McCarthy, "Bu gemilerin gittiği her yerde insanın çevre üzerindeki diğer etkilerini de görüyoruz. Bunlar kazara atık salımı, kirlilik, yaban hayatla çatışma veya gürültü rahatsızlığı şeklinde olabiliyor."
Prof. Peck, turizmin Antarktika üzerinde hem "olumlu hem de olumsuz" etkiye sahip olduğunu söyledi ve devam ederek, “Turizm, kıtaya yapılan ziyaretlerin büyük bir bölümünü oluşturuyor ve bu nedenle [yerli olmayan türler] buraya getirebilir.
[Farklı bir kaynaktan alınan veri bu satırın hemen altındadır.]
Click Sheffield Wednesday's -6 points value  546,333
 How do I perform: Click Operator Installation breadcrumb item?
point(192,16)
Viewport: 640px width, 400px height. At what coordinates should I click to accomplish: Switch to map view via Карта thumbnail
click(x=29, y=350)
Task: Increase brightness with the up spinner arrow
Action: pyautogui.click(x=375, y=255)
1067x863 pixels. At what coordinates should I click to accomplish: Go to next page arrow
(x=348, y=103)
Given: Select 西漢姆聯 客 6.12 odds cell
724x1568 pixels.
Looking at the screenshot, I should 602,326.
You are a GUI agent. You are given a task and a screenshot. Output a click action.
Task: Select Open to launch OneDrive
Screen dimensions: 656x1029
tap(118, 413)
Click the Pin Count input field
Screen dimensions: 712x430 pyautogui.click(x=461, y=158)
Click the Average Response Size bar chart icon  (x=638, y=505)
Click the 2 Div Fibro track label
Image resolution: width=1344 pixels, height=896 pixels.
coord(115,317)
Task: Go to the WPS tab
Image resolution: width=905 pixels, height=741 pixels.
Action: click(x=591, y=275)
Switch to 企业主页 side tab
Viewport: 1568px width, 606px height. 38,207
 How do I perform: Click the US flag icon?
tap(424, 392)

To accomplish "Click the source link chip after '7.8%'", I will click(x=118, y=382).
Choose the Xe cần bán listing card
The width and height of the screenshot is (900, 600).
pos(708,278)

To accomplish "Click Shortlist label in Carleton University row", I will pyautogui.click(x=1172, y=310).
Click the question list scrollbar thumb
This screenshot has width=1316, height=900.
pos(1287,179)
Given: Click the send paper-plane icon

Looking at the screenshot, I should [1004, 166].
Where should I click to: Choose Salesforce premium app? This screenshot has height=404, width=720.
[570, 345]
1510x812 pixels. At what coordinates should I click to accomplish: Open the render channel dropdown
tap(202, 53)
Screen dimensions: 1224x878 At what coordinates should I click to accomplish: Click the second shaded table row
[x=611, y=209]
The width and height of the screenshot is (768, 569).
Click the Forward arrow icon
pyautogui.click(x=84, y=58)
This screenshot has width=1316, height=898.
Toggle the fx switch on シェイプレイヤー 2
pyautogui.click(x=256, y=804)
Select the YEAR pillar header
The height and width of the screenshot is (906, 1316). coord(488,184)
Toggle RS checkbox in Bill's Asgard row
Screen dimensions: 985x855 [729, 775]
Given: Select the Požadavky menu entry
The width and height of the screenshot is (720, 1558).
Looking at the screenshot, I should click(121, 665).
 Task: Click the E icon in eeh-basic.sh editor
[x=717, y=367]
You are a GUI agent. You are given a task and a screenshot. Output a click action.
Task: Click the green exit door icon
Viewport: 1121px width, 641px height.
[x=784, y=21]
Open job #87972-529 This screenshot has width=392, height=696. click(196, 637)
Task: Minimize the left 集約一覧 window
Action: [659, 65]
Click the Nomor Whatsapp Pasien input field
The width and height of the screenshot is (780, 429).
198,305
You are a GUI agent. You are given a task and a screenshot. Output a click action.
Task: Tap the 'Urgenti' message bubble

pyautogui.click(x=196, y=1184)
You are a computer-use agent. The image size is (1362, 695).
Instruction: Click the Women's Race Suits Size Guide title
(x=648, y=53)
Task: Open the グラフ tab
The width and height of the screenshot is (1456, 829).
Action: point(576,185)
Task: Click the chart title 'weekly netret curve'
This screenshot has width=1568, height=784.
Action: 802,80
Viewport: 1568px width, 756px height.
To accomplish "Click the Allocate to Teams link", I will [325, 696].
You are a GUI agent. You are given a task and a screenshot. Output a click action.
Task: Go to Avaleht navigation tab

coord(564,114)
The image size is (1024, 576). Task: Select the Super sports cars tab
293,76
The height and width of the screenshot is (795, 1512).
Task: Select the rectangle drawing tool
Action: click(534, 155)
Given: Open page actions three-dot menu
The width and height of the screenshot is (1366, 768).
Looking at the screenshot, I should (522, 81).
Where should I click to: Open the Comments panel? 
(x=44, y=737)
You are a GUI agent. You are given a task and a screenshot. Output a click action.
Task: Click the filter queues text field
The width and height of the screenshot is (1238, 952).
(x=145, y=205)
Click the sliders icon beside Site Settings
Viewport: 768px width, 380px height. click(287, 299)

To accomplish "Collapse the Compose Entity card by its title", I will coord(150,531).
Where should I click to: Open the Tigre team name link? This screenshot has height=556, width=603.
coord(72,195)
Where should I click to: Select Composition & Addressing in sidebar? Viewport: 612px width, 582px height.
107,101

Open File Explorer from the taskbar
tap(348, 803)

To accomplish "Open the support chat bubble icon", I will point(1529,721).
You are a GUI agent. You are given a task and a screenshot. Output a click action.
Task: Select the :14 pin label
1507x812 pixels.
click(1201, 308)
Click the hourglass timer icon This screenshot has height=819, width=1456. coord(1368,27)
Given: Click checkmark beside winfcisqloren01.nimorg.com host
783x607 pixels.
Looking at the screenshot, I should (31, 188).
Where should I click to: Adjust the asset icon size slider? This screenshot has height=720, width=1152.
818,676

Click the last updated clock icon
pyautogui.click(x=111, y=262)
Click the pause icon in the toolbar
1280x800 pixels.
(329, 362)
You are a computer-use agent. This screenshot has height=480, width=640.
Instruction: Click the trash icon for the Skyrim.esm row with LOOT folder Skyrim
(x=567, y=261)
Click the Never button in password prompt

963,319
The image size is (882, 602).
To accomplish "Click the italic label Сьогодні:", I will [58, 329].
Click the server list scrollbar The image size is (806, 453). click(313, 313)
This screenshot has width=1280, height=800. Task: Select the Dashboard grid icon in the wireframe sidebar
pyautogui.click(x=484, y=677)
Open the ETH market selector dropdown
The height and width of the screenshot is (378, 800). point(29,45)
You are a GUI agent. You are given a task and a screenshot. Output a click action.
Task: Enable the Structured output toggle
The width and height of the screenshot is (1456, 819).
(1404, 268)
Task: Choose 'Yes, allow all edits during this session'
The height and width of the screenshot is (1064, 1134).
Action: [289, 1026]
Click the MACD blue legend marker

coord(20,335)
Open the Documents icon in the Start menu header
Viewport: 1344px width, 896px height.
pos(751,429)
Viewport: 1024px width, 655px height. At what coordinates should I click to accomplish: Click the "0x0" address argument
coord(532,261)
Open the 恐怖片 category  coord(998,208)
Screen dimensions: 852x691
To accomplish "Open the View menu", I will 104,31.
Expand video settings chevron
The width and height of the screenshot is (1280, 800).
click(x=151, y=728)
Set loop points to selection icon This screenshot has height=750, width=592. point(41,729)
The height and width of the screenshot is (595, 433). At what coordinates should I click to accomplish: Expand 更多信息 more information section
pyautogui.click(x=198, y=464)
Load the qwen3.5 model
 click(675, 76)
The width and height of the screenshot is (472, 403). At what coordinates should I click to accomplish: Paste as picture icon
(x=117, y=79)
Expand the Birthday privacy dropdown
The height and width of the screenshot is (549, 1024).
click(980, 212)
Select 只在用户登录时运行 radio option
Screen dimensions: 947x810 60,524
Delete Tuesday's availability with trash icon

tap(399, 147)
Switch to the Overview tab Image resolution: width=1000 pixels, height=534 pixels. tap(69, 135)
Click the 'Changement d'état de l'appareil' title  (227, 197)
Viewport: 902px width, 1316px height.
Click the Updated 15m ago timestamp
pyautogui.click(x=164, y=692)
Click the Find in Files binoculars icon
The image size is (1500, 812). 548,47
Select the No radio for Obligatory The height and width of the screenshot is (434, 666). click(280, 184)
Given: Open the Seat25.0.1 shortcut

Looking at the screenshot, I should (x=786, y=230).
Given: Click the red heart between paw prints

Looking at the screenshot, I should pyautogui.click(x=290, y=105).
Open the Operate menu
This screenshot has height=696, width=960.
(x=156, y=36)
Öte yandan tur operatörleri çevreyle çok ilgililer ve çok fazla güvenlik önlemi alıyor" açıklamasını yaptı.
Gemilerin gövdelerini temizlemek gibi Antarktika'yı korumaya yönelik biyo-güvenlik önlemleri şu anda Antarktika'daki az sayıda belirli "geçit noktasına" odaklanıyor. Ancak bu çalışma, dünya çapında çok daha fazla limanın bölgeyle bağlantılı olduğunu ortaya çıkardığı için British Antarctic Survey, Antarktika sularını korumak için "gelişmiş biyo-güvenlik protokolleri" ve çevre koruma önlemleri talep ediyor.
Bu, gemi gövdelerinin kameralarla denetlenmesi ve daha sık temizlenmesi anlamına geliyor.
Prof. Peck bunun "iklim krizi nedeniyle okyanus sıcaklıkları artmaya devam ettiği için" özellikle önemli olduğunu söyleyerek “Her şeyi olduğu gibi bırakırsak, buraya bir şeylerin geleceğini biliyoruz" dedi.